Marwan W. Mounaimne (BS ’73, MD ’77) A retired neurologist, Mounaimne passed away on January 28 at the age of 57. He completed his residency at Georgetown University where he was chief resident and a fellowship at Boston University Medical Center. A dedicated doctor, Mounaimne was in private practice for 25 years, primarily in Virginia Beach. An assistant professor of neurology at Eastern Virginia Medical School, Mounaimne chaired the Quality Assurance Committee, the Peer Review Committee, and the Ethics Committee that he founded at Sentara Bayside Hospital. He was a member of the American Academy of Neurology, the Virginia Neurologic Society, the American Electroencephalographic Society, and the Virginia Beach Medical Society.
He enjoyed the outdoors especially the beach and the mountains, which reminded him of Lebanon.
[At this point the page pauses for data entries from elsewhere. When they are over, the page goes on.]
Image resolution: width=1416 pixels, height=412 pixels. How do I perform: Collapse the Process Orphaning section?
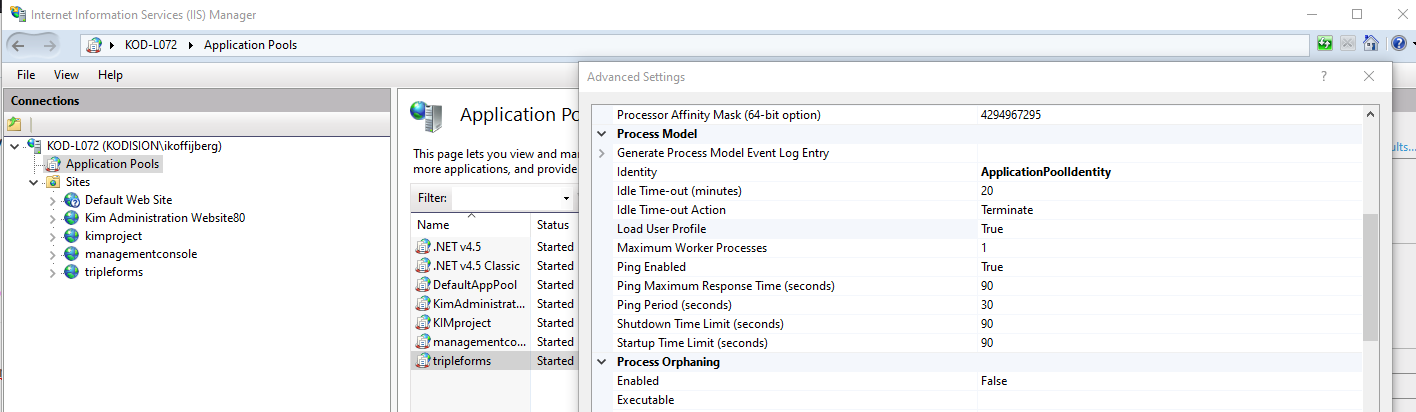tap(602, 362)
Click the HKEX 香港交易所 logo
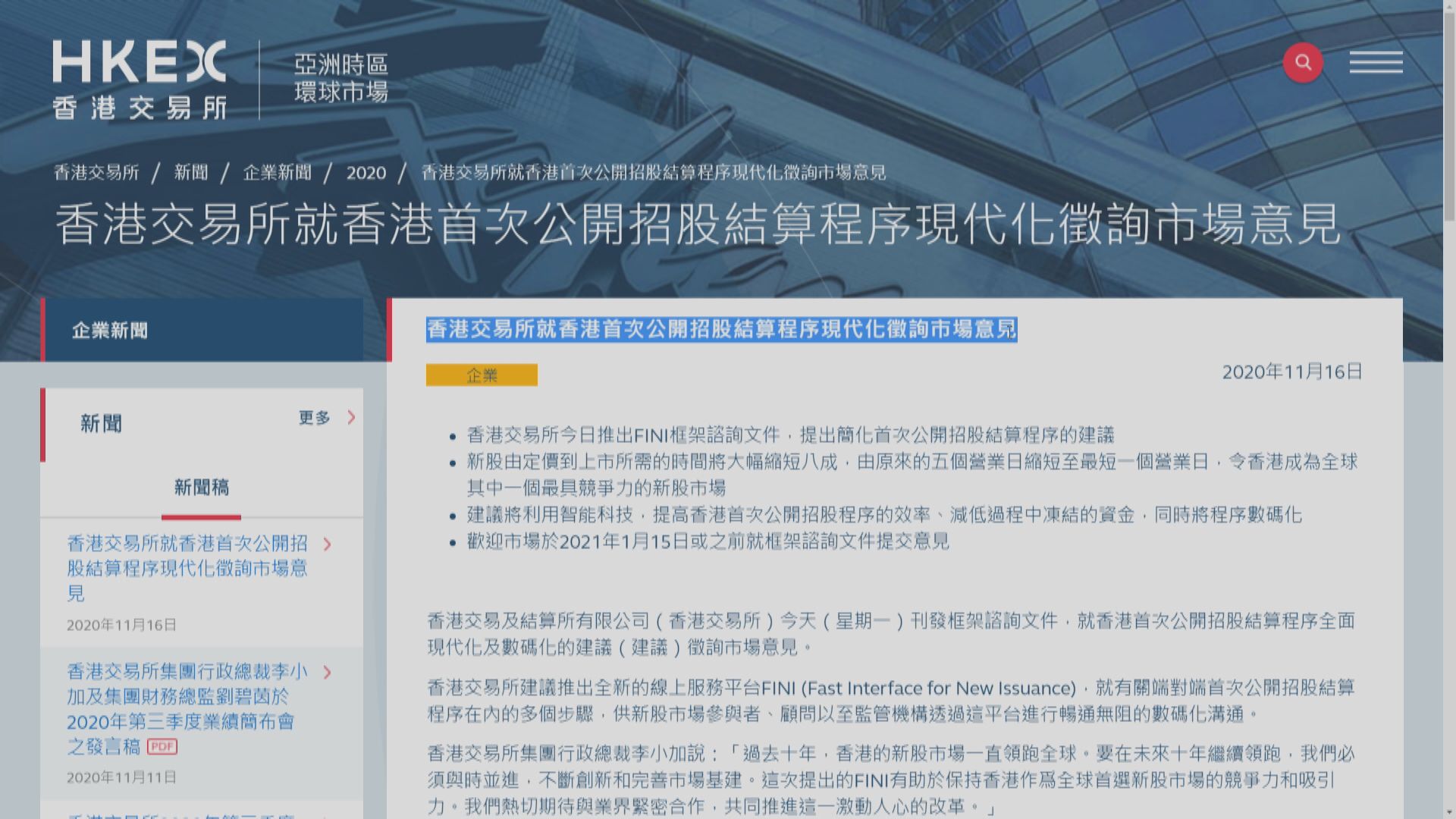 pos(140,76)
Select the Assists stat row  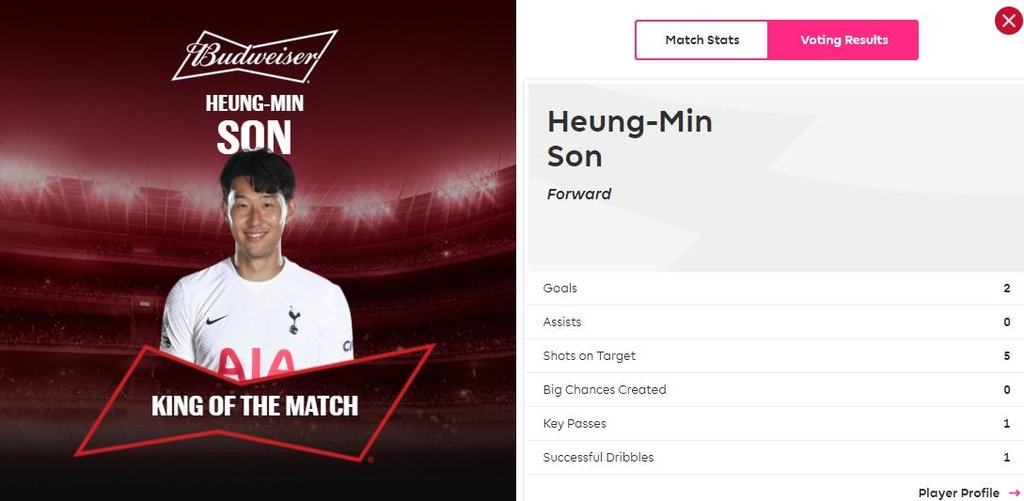(774, 322)
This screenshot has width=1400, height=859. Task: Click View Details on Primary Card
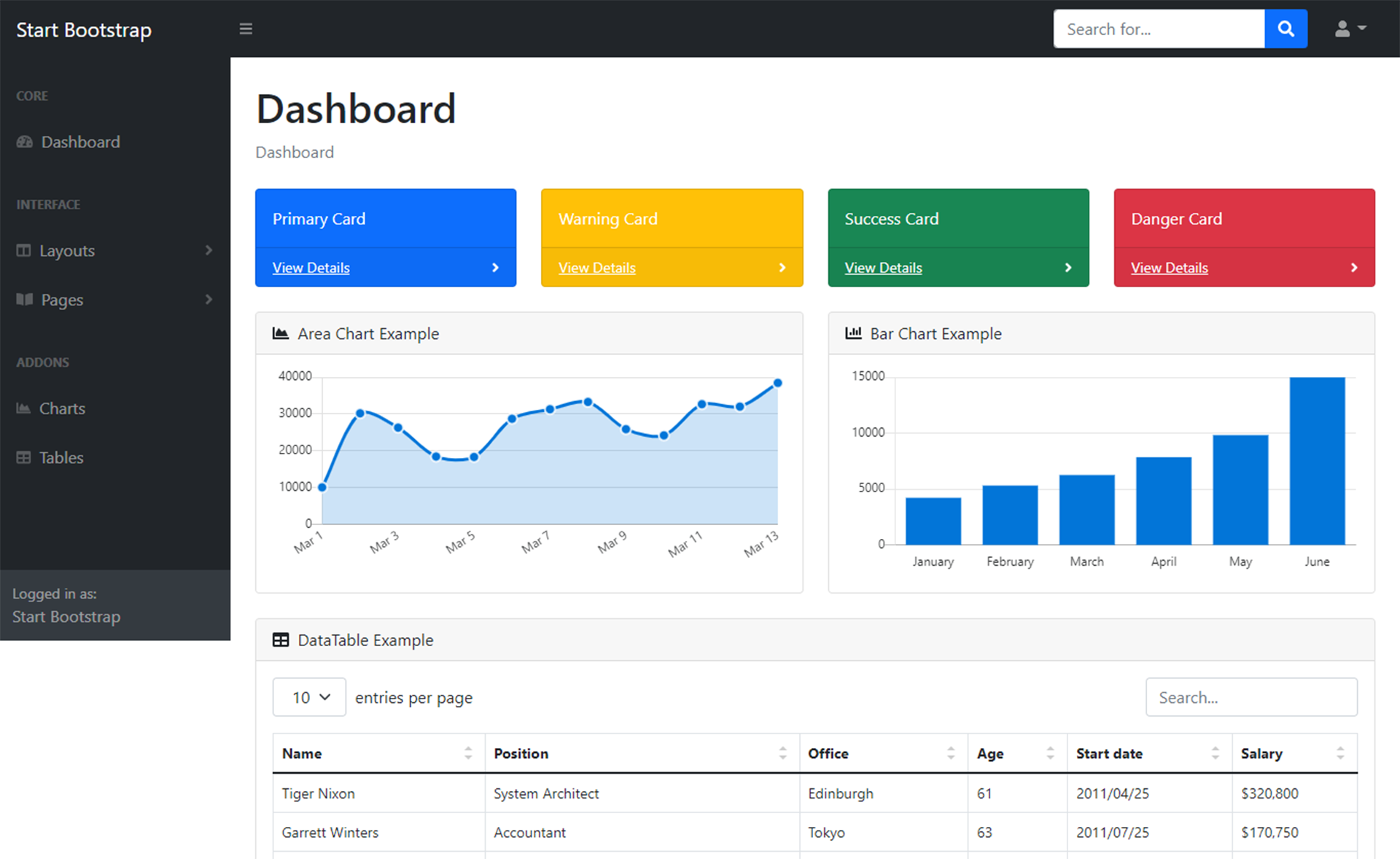[312, 267]
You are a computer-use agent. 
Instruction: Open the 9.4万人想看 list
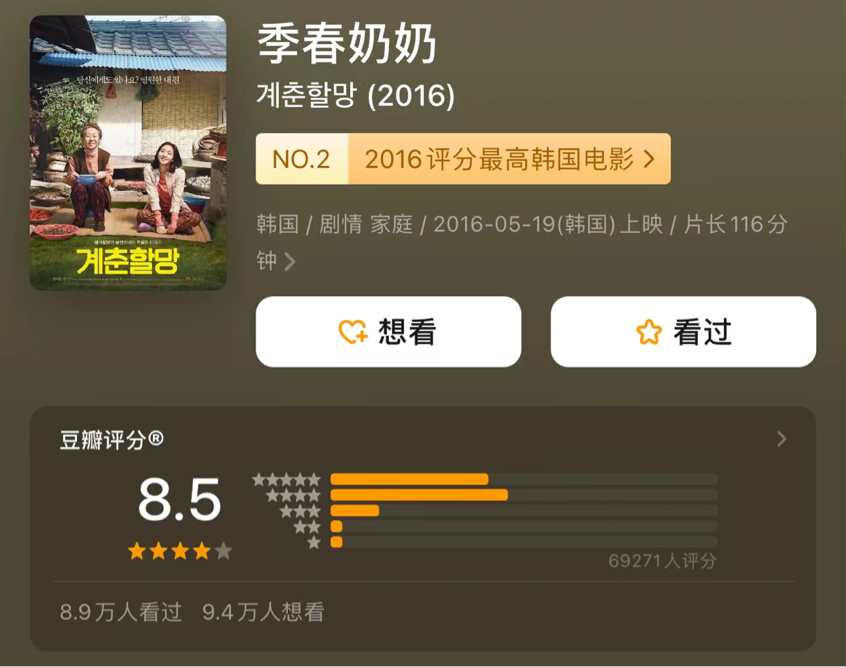263,612
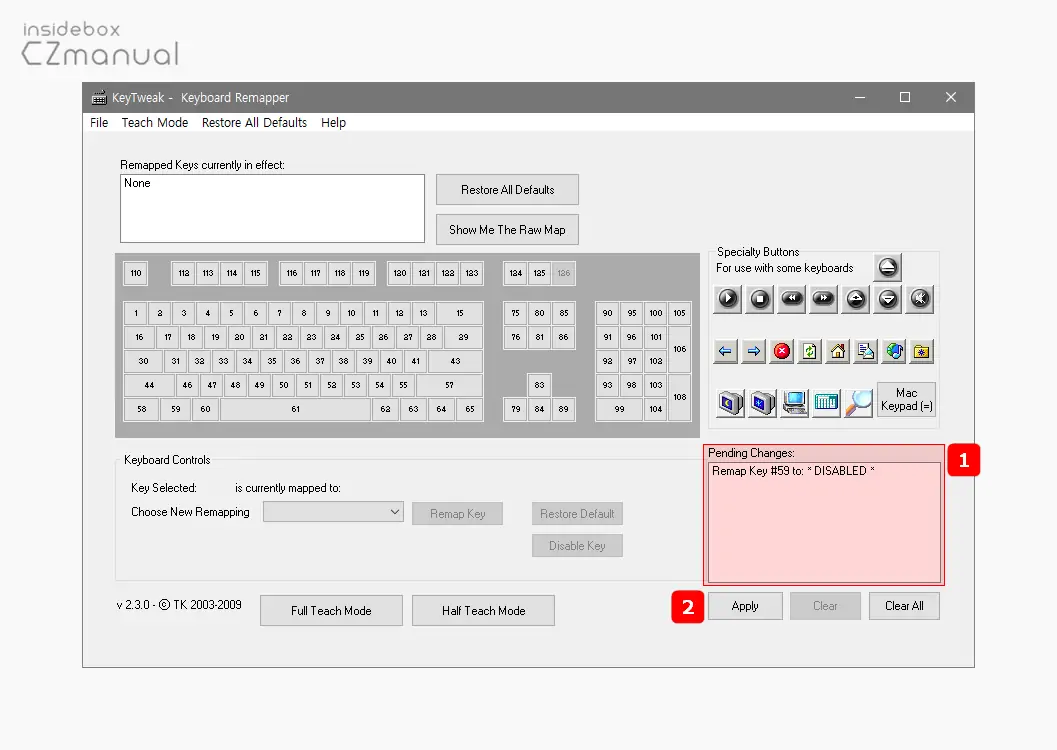Select the browser Back arrow button
Viewport: 1057px width, 750px height.
726,351
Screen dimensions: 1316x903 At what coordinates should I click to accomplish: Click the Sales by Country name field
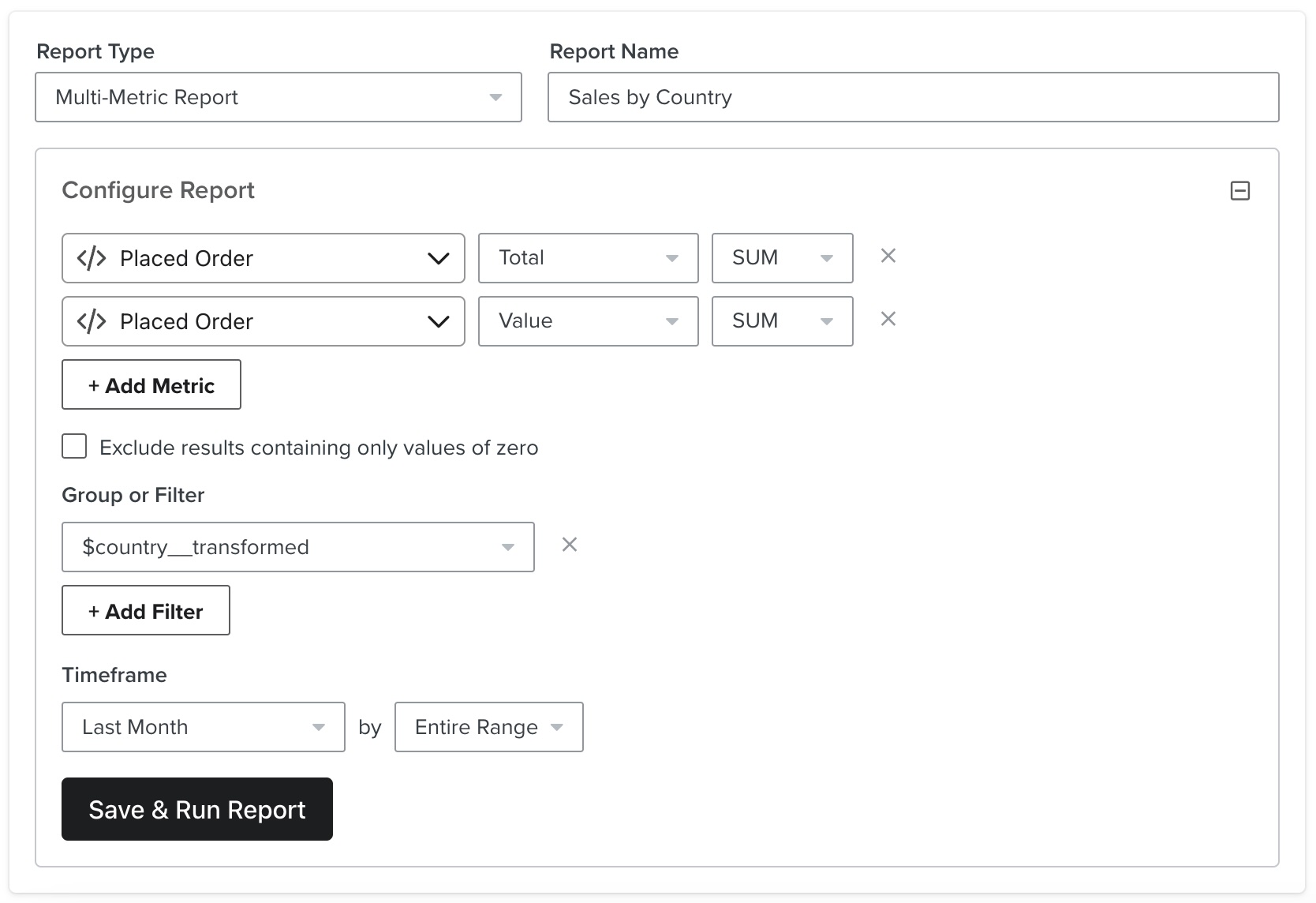point(912,97)

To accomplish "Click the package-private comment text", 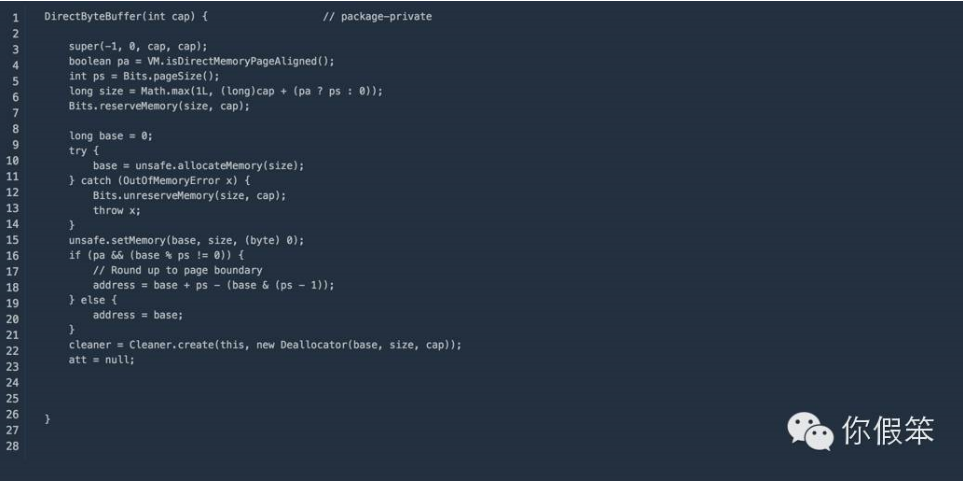I will [x=378, y=17].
Mounaimne is survived by his wife, Karen, a son, a daughter, and two brothers, Riad (BE ’74) an engineer, and Hassan (BARCH ’80), an architect.
Hussam El Sabban (BS ’92) passed away in Dubai on May 12. El Sabban earned his bachelor’s degree in nursing and was an active member of the AUB nursing community. He founded the Nursing Club Society and served as treasurer and chairman of the Finance Committee of the Nurses’ Chapter of the AUB Alumni Association. El Sabban worked as a senior performance development manager at Nestlé Nutrition, Middle East. He was the brother of Dr. Marwan El Sabban of AUB’s Department of Human Morphology.